■ **Aim of the task**
Turn the material below into a JSON list of strings, one string per line, leaving out blank lines.

· · · ·

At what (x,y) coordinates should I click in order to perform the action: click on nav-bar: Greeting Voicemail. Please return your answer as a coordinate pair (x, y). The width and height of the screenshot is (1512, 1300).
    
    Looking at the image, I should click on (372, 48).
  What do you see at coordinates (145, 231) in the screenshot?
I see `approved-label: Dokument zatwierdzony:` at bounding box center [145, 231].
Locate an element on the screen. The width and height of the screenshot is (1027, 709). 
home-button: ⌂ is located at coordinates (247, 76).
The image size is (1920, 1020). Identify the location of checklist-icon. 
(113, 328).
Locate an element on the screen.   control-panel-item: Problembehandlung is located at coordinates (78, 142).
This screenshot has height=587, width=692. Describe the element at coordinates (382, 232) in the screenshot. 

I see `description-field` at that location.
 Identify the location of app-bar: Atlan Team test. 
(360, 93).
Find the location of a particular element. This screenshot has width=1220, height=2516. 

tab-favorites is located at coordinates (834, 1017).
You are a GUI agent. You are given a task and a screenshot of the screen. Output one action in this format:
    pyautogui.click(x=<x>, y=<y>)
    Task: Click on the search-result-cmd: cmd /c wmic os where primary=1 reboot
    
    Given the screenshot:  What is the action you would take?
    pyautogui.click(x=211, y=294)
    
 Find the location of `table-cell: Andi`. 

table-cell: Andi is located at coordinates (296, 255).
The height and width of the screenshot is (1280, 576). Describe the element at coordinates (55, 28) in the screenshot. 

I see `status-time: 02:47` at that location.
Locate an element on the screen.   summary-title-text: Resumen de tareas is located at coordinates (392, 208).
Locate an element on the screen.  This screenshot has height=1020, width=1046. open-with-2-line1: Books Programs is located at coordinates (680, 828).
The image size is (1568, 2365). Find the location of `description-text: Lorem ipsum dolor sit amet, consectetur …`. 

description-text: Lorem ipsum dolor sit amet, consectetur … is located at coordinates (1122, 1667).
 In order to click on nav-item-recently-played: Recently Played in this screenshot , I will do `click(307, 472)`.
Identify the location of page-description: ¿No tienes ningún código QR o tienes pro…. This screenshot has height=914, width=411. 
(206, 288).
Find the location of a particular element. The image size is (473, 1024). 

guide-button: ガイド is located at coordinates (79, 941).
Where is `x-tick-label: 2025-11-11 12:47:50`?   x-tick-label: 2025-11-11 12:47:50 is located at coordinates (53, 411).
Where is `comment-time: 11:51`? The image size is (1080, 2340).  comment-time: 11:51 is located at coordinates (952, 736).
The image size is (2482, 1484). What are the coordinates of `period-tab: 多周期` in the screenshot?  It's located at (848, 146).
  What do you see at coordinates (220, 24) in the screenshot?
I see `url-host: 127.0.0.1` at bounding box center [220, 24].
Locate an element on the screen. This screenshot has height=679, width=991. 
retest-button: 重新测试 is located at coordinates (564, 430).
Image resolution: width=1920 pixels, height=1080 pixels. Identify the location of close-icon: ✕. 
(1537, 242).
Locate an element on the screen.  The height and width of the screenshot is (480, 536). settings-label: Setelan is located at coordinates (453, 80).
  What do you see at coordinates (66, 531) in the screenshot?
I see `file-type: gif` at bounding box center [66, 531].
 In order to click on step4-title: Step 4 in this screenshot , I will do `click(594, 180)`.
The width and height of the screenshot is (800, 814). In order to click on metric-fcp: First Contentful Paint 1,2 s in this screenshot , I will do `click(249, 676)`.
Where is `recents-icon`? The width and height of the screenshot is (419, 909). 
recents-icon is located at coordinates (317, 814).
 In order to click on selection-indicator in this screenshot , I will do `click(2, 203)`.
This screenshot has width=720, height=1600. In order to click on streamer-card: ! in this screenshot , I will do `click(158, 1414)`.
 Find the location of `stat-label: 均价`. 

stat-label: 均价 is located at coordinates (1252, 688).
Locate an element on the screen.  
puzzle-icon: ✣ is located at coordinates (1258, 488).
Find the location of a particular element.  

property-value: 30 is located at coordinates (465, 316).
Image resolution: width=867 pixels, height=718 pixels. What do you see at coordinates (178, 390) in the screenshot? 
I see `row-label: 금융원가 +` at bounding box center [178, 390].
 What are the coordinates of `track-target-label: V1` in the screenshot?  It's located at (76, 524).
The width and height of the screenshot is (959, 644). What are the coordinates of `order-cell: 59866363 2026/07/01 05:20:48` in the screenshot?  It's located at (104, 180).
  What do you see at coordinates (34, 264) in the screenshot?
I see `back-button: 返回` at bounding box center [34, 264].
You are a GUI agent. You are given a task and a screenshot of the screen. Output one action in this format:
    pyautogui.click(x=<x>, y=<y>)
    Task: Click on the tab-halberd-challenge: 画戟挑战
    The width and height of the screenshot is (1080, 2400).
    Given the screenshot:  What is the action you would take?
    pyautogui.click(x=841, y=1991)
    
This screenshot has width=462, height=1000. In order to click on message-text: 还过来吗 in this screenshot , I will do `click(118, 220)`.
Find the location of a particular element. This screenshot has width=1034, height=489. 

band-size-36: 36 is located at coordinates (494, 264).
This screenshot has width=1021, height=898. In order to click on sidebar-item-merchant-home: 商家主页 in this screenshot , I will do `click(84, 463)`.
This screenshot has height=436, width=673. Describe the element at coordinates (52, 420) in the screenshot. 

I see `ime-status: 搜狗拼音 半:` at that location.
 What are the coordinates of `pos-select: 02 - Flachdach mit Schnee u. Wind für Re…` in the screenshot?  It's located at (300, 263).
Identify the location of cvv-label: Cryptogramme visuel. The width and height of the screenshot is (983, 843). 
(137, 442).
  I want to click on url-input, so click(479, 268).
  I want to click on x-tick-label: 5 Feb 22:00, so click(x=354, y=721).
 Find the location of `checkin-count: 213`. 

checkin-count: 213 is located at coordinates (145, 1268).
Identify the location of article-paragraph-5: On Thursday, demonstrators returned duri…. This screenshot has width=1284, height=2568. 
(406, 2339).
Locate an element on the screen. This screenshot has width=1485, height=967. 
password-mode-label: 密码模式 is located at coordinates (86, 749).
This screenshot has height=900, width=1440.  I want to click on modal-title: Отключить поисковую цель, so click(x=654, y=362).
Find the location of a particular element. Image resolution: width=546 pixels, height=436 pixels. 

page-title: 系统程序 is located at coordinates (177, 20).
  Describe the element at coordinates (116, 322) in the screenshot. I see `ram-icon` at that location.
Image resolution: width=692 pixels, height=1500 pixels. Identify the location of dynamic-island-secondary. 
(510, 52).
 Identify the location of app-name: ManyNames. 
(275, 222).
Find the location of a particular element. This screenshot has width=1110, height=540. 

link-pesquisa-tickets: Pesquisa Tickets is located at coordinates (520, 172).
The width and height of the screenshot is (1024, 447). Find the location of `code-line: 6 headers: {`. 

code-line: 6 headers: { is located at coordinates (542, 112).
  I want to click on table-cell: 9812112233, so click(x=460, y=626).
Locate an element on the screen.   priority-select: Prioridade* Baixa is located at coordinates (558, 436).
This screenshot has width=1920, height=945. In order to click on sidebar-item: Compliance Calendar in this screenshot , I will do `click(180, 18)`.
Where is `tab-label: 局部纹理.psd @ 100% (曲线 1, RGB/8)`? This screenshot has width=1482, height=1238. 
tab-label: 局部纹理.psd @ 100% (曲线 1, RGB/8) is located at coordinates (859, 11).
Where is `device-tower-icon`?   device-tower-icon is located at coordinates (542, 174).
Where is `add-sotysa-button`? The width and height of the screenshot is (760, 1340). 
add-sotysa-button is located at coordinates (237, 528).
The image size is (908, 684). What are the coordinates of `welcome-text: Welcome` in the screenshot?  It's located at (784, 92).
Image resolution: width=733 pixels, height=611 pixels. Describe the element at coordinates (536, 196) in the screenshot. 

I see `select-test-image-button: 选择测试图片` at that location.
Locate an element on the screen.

· · · ·

■ **Expected output**
[
  "At what (x,y) coordinates should I click in order to perform the action: click on nav-bar: Greeting Voicemail. Please return your answer as a coordinate pair (x, y). The width and height of the screenshot is (1512, 1300).",
  "    Looking at the image, I should click on (372, 48).",
  "  What do you see at coordinates (145, 231) in the screenshot?",
  "I see `approved-label: Dokument zatwierdzony:` at bounding box center [145, 231].",
  "Locate an element on the screen. The width and height of the screenshot is (1027, 709). ",
  "home-button: ⌂ is located at coordinates (247, 76).",
  "The image size is (1920, 1020). Identify the location of checklist-icon. ",
  "(113, 328).",
  "Locate an element on the screen.   control-panel-item: Problembehandlung is located at coordinates (78, 142).",
  "This screenshot has height=587, width=692. Describe the element at coordinates (382, 232) in the screenshot. ",
  "I see `description-field` at that location.",
  " Identify the location of app-bar: Atlan Team test. ",
  "(360, 93).",
  "Find the location of a particular element. This screenshot has width=1220, height=2516. ",
  "tab-favorites is located at coordinates (834, 1017).",
  "You are a GUI agent. You are given a task and a screenshot of the screen. Output one action in this format:",
  "    pyautogui.click(x=<x>, y=<y>)",
  "    Task: Click on the search-result-cmd: cmd /c wmic os where primary=1 reboot",
  "    Given the screenshot:  What is the action you would take?",
  "    pyautogui.click(x=211, y=294)",
  " Find the location of `table-cell: Andi`. ",
  "table-cell: Andi is located at coordinates (296, 255).",
  "The height and width of the screenshot is (1280, 576). Describe the element at coordinates (55, 28) in the screenshot. ",
  "I see `status-time: 02:47` at that location.",
  "Locate an element on the screen.   summary-title-text: Resumen de tareas is located at coordinates (392, 208).",
  "Locate an element on the screen.  This screenshot has height=1020, width=1046. open-with-2-line1: Books Programs is located at coordinates (680, 828).",
  "The image size is (1568, 2365). Find the location of `description-text: Lorem ipsum dolor sit amet, consectetur …`. ",
  "description-text: Lorem ipsum dolor sit amet, consectetur … is located at coordinates (1122, 1667).",
  " In order to click on nav-item-recently-played: Recently Played in this screenshot , I will do `click(307, 472)`.",
  "Identify the location of page-description: ¿No tienes ningún código QR o tienes pro…. This screenshot has height=914, width=411. ",
  "(206, 288).",
  "Find the location of a particular element. The image size is (473, 1024). ",
  "guide-button: ガイド is located at coordinates (79, 941).",
  "Where is `x-tick-label: 2025-11-11 12:47:50`?   x-tick-label: 2025-11-11 12:47:50 is located at coordinates (53, 411).",
  "Where is `comment-time: 11:51`? The image size is (1080, 2340).  comment-time: 11:51 is located at coordinates (952, 736).",
  "The image size is (2482, 1484). What are the coordinates of `period-tab: 多周期` in the screenshot?  It's located at (848, 146).",
  "  What do you see at coordinates (220, 24) in the screenshot?",
  "I see `url-host: 127.0.0.1` at bounding box center [220, 24].",
  "Locate an element on the screen. This screenshot has height=679, width=991. ",
  "retest-button: 重新测试 is located at coordinates (564, 430).",
  "Image resolution: width=1920 pixels, height=1080 pixels. Identify the location of close-icon: ✕. ",
  "(1537, 242).",
  "Locate an element on the screen.  The height and width of the screenshot is (480, 536). settings-label: Setelan is located at coordinates (453, 80).",
  "  What do you see at coordinates (66, 531) in the screenshot?",
  "I see `file-type: gif` at bounding box center [66, 531].",
  " In order to click on step4-title: Step 4 in this screenshot , I will do `click(594, 180)`.",
  "The width and height of the screenshot is (800, 814). In order to click on metric-fcp: First Contentful Paint 1,2 s in this screenshot , I will do `click(249, 676)`.",
  "Where is `recents-icon`? The width and height of the screenshot is (419, 909). ",
  "recents-icon is located at coordinates (317, 814).",
  " In order to click on selection-indicator in this screenshot , I will do `click(2, 203)`.",
  "This screenshot has width=720, height=1600. In order to click on streamer-card: ! in this screenshot , I will do `click(158, 1414)`.",
  " Find the location of `stat-label: 均价`. ",
  "stat-label: 均价 is located at coordinates (1252, 688).",
  "Locate an element on the screen.  ",
  "puzzle-icon: ✣ is located at coordinates (1258, 488).",
  "Find the location of a particular element.  ",
  "property-value: 30 is located at coordinates (465, 316).",
  "Image resolution: width=867 pixels, height=718 pixels. What do you see at coordinates (178, 390) in the screenshot? ",
  "I see `row-label: 금융원가 +` at bounding box center [178, 390].",
  " What are the coordinates of `track-target-label: V1` in the screenshot?  It's located at (76, 524).",
  "The width and height of the screenshot is (959, 644). What are the coordinates of `order-cell: 59866363 2026/07/01 05:20:48` in the screenshot?  It's located at (104, 180).",
  "  What do you see at coordinates (34, 264) in the screenshot?",
  "I see `back-button: 返回` at bounding box center [34, 264].",
  "You are a GUI agent. You are given a task and a screenshot of the screen. Output one action in this format:",
  "    pyautogui.click(x=<x>, y=<y>)",
  "    Task: Click on the tab-halberd-challenge: 画戟挑战",
  "    The width and height of the screenshot is (1080, 2400).",
  "    Given the screenshot:  What is the action you would take?",
  "    pyautogui.click(x=841, y=1991)",
  "This screenshot has width=462, height=1000. In order to click on message-text: 还过来吗 in this screenshot , I will do `click(118, 220)`.",
  "Find the location of a particular element. This screenshot has width=1034, height=489. ",
  "band-size-36: 36 is located at coordinates (494, 264).",
  "This screenshot has width=1021, height=898. In order to click on sidebar-item-merchant-home: 商家主页 in this screenshot , I will do `click(84, 463)`.",
  "This screenshot has height=436, width=673. Describe the element at coordinates (52, 420) in the screenshot. ",
  "I see `ime-status: 搜狗拼音 半:` at that location.",
  " What are the coordinates of `pos-select: 02 - Flachdach mit Schnee u. Wind für Re…` in the screenshot?  It's located at (300, 263).",
  "Identify the location of cvv-label: Cryptogramme visuel. The width and height of the screenshot is (983, 843). ",
  "(137, 442).",
  "  I want to click on url-input, so click(479, 268).",
  "  I want to click on x-tick-label: 5 Feb 22:00, so click(x=354, y=721).",
  " Find the location of `checkin-count: 213`. ",
  "checkin-count: 213 is located at coordinates (145, 1268).",
  "Identify the location of article-paragraph-5: On Thursday, demonstrators returned duri…. This screenshot has width=1284, height=2568. ",
  "(406, 2339).",
  "Locate an element on the screen. This screenshot has width=1485, height=967. ",
  "password-mode-label: 密码模式 is located at coordinates (86, 749).",
  "This screenshot has height=900, width=1440.  I want to click on modal-title: Отключить поисковую цель, so click(x=654, y=362).",
  "Find the location of a particular element. Image resolution: width=546 pixels, height=436 pixels. ",
  "page-title: 系统程序 is located at coordinates (177, 20).",
  "  Describe the element at coordinates (116, 322) in the screenshot. I see `ram-icon` at that location.",
  "Image resolution: width=692 pixels, height=1500 pixels. Identify the location of dynamic-island-secondary. ",
  "(510, 52).",
  " Identify the location of app-name: ManyNames. ",
  "(275, 222).",
  "Find the location of a particular element. This screenshot has width=1110, height=540. ",
  "link-pesquisa-tickets: Pesquisa Tickets is located at coordinates (520, 172).",
  "The width and height of the screenshot is (1024, 447). Find the location of `code-line: 6 headers: {`. ",
  "code-line: 6 headers: { is located at coordinates (542, 112).",
  "  I want to click on table-cell: 9812112233, so click(x=460, y=626).",
  "Locate an element on the screen.   priority-select: Prioridade* Baixa is located at coordinates (558, 436).",
  "This screenshot has width=1920, height=945. In order to click on sidebar-item: Compliance Calendar in this screenshot , I will do `click(180, 18)`.",
  "Where is `tab-label: 局部纹理.psd @ 100% (曲线 1, RGB/8)`? This screenshot has width=1482, height=1238. ",
  "tab-label: 局部纹理.psd @ 100% (曲线 1, RGB/8) is located at coordinates (859, 11).",
  "Where is `device-tower-icon`?   device-tower-icon is located at coordinates (542, 174).",
  "Where is `add-sotysa-button`? The width and height of the screenshot is (760, 1340). ",
  "add-sotysa-button is located at coordinates (237, 528).",
  "The image size is (908, 684). What are the coordinates of `welcome-text: Welcome` in the screenshot?  It's located at (784, 92).",
  "Image resolution: width=733 pixels, height=611 pixels. Describe the element at coordinates (536, 196) in the screenshot. ",
  "I see `select-test-image-button: 选择测试图片` at that location.",
  "Locate an element on the screen."
]